La tour fut ensuite prise par une force terrestre sous le commandement du commandant (et futur général) britannique John Moore, après deux jours d'intenses combats.

Par la suite, les Britanniques minèrent la structure à l'explosif, provoquant l'écroulement de la moitié de la tour dans la mer. Les pans de mur sont littéralement incrustés de boulets de canon (certains sont préservés par le club de plongée local).[réf. nécessaire]

Les Britanniques furent impressionnés par la capacité de résistance de la tour à leurs navires les plus modernes et en relevèrent les plans avant de la faire sauter. Mais ils n'en retinrent pas la bonne orthographe, les nommant « Martello » au lieu de « Mortella ».

Les tours Martello dans les Îles britanniques

Une tour Martello à Clacton-on-Sea sur la côte orientale de l'Angleterre.

Entre 1804 et 1812 les autorités britanniques construisirent une chaîne de structures similaires pour défendre la côte sud et est de l'Angleterre, de l'Irlande, de Jersey et de Guernesey pour se prévenir d'une possible invasion venant de France. Cent cinq tours furent construites en Angleterre, placées à intervalles réguliers sur la cote de Seaford, Sussex, à Aldeburgh, Suffolk en complément d'une milice, les Sea Fencibles. La plupart furent érigées sous la direction du général William Twiss (1745–1827) et du capitaine Ford.

Selon les disponibilités locales, les tours Martello furent construites en pierre mais aussi en briques maçonnées. Bien souvent le mur tourné vers la mer (le plus menacé par l'artillerie navale) était beaucoup plus épais que celui côté terre et un fût central en maçonnerie traversant verticalement la tour servait de soutènement au pivot de la charpente mobile, avec des roues tournant sur une piste circulaire le long du mur extérieur.

Ceci permettait d'orienter le canon sur 360°, une première en matière d'artillerie, bien avant les canons sur tourelles du cuirassé nordiste Monitor durant la guerre de Sécession américaine.

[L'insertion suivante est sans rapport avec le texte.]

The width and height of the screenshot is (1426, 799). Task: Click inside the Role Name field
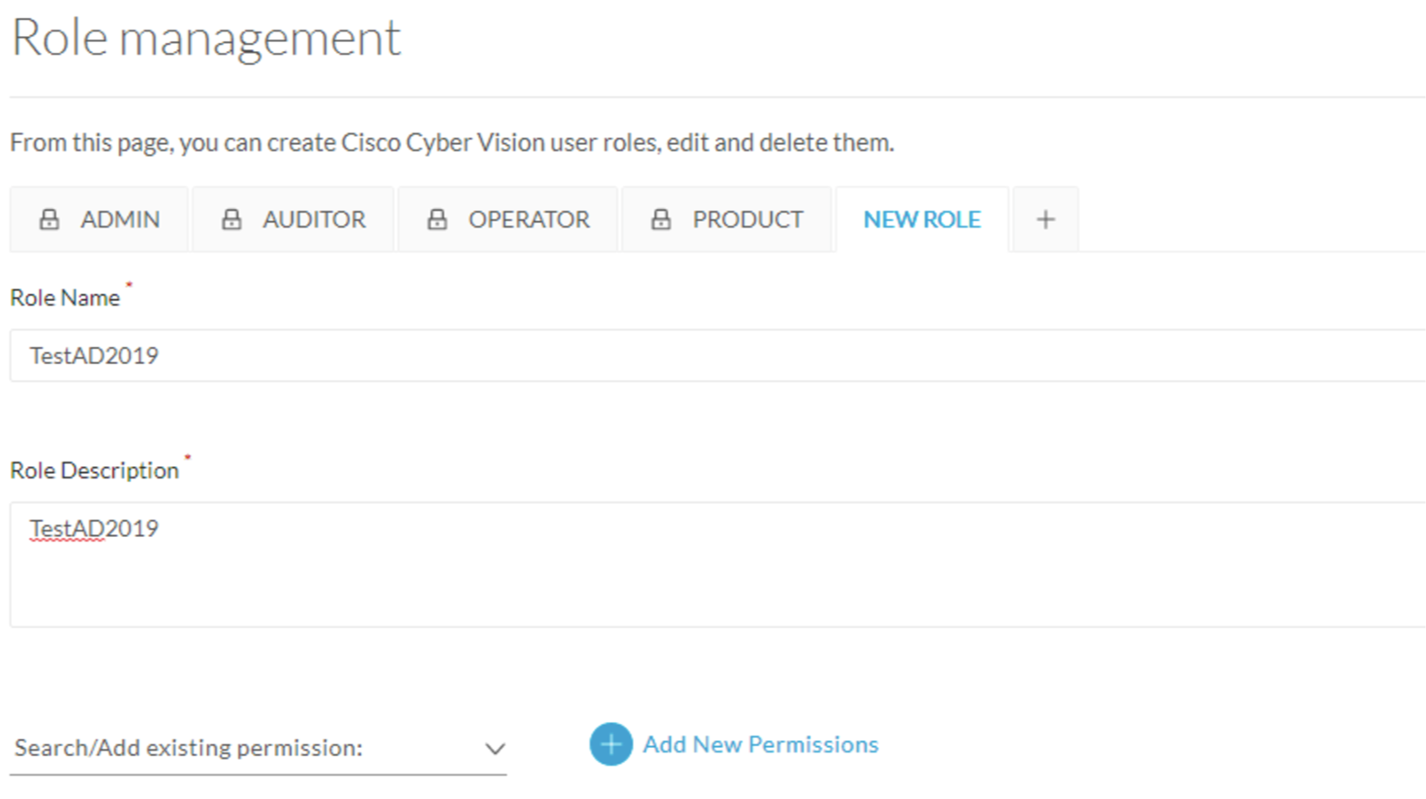(x=371, y=356)
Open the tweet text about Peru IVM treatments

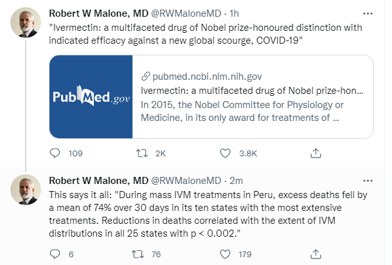[208, 214]
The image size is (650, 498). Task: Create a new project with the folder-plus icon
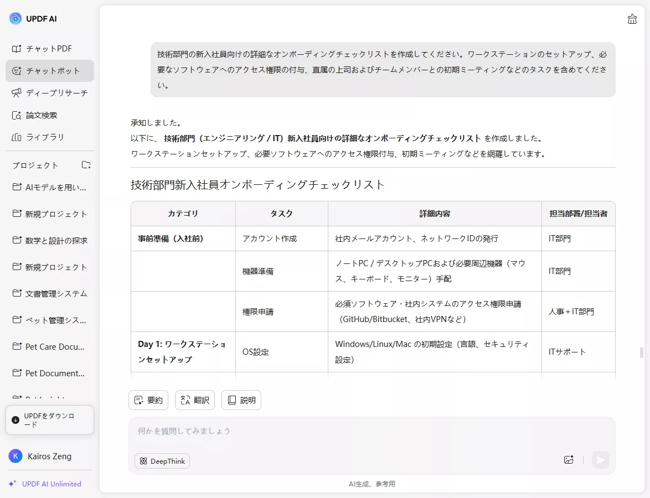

Les réserves de vivres et de munitions se trouvaient dans les salles inférieures et une citerne pluviale (alimentée par des chéneaux et des gouttières sur le mur supérieur) permettait à la tour d'être autosuffisante en eau en cas de siège.

Les Français construisirent des tours similaires sur leur propre côte, qu'ils utilisèrent comme plateforme de communication pour le télégraphe optique (de Claude Chappe). La capacité des tours Martello ne fut jamais testée en situation de combat contre une flotte d'invasion napoléonienne.

Lorsque la menace napoléonienne fut écartée, les tours Martello anglaises connurent des destins variés. Beaucoup furent utilisées par les garde-côtes pour lutter contre la contrebande. Quinze furent démolies pour réutiliser les pierres. Trente furent emportées par la mer et quatre furent détruites par l'armée pour tester une nouvelle artillerie. Pendant la Seconde Guerre mondiale, quelques tours Martello reprirent du service, servant de plateformes d'observation et de tir pour la défense anti-aérienne. Quarante-sept sont toujours debout en Angleterre, quelques-unes ayant été restaurées et transformées en musée (c'est le cas de celle de St Osyth), en centre de visite, ou en galerie (comme à la tour Martello de Jaywick). Beaucoup sont privées, certaines même habitées, d'autres abandonnées.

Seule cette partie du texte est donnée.